(Maybe intentional, maybe unintentional) deceptive advisories 101: https://certvde.com/en/advisories/VDE-2025-052/ .
The actual vulns here are OS command injection issues (CWE-78). The webapp just so happens to be vulnerable to CSRF too, so they use CWE-352, but honestly nobody in their right mind gives a crap about CSRF as a top priority item.
There are multiple ways to exploit the bugs. The score/vector in the advisory is technically correct, but you could also exploit the bug (or series of bugs) as 9.1 (AV:N/AC:L/PR:H/UI:N/S:C/C:H/I:H/A:H) or 9.9 (AV:N/AC:L/PR:H/UI:N/S:C/C:H/I:H/A:H) depending on the privilege required to do the OS command injection. But honestly the 'what privilege required' becomes moot when you search the user manual for default credentials....
Whether the deception is intentional or not, who knows, it is what it is. Attackers are never* gonna use CSRF, but they are absolutely positively going to abuse command injection (even authenticated command injection), especially against devices which has 1) a cellular modem and 2) published default credentials that are incredibly easy to learn.

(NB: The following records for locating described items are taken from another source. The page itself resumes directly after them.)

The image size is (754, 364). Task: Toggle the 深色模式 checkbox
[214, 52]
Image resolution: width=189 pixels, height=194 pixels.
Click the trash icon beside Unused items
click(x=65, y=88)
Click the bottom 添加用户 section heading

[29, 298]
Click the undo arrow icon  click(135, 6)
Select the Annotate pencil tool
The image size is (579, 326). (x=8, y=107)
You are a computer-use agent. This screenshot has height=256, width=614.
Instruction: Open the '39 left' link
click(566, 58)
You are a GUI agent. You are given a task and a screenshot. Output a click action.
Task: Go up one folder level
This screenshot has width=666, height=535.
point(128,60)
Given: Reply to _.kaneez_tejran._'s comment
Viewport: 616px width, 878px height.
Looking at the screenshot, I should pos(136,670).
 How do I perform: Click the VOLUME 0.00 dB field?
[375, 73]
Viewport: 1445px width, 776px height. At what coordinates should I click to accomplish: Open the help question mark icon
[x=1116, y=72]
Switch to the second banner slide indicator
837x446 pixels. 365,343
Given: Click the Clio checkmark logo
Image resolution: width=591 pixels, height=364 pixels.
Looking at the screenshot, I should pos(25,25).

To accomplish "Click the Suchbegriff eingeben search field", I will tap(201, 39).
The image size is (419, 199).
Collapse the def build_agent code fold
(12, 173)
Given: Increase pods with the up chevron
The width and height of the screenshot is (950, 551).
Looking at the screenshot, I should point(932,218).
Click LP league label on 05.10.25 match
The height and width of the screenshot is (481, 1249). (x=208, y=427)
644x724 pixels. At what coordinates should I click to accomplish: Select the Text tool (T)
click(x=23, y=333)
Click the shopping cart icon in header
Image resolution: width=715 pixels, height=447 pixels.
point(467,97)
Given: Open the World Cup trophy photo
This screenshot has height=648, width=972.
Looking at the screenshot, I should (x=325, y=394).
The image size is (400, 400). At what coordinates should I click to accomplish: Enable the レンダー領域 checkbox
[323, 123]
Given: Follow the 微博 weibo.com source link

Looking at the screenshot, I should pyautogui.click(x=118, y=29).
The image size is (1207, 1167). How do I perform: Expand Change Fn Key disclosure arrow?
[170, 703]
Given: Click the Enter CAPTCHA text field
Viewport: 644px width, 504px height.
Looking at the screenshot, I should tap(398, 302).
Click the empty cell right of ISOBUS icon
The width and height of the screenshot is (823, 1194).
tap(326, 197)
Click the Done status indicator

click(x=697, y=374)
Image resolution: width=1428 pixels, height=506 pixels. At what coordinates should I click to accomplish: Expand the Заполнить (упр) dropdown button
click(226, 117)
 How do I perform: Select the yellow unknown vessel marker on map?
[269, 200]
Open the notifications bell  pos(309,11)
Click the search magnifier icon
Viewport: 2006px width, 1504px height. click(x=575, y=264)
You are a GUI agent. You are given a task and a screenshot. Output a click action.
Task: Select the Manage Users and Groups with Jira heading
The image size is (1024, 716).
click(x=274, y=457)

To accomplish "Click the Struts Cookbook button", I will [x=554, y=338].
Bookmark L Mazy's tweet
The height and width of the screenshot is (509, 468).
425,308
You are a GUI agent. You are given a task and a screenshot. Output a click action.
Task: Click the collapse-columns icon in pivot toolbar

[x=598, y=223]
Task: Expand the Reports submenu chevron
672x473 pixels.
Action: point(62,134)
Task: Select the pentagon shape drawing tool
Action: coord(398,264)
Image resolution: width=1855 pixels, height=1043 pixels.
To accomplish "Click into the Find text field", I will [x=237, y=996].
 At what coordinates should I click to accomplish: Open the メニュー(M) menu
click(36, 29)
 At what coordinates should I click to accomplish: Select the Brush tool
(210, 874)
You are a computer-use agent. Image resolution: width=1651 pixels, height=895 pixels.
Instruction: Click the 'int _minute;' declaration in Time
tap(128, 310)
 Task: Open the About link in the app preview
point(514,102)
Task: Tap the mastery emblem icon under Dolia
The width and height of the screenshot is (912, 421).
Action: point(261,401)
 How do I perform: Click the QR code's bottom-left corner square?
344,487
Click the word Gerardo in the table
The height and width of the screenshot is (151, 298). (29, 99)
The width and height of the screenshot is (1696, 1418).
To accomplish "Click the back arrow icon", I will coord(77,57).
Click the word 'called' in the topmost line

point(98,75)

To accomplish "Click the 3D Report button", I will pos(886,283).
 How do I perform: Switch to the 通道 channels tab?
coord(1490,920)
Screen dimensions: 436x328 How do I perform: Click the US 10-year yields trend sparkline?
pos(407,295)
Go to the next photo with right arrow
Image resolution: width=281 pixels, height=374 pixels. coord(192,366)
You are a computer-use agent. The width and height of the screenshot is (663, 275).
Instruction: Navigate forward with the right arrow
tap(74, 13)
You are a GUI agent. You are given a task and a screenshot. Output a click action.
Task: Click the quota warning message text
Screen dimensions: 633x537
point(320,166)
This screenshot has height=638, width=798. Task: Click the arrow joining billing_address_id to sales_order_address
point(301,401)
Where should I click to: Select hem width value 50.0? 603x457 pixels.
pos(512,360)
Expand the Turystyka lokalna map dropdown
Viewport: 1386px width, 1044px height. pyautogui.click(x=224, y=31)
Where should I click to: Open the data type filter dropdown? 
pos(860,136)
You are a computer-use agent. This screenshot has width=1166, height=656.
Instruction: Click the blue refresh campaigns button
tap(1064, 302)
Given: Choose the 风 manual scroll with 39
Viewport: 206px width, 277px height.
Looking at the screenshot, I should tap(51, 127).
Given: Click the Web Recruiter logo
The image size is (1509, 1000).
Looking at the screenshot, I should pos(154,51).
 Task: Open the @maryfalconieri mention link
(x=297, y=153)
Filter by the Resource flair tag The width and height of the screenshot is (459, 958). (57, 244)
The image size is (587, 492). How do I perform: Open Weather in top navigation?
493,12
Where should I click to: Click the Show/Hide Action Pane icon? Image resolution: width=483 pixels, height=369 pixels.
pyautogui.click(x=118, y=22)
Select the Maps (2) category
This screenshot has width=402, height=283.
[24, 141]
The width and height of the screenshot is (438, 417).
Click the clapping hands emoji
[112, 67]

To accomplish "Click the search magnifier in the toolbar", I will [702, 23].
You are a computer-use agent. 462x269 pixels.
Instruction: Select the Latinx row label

This is all an example of the fact that CVSS does not score a vulnerability, but rather scores one exploitation method of a vulnerability. There are often multiple ways to interpret 'a vuln'. In this case the advisory probably should have reserved more CVEs anyway: some to cover the CSRF, and others to cover the command injection bugs (the fixes for each are most likely distinct code changes, so worthy of independent CVEs, but I digress).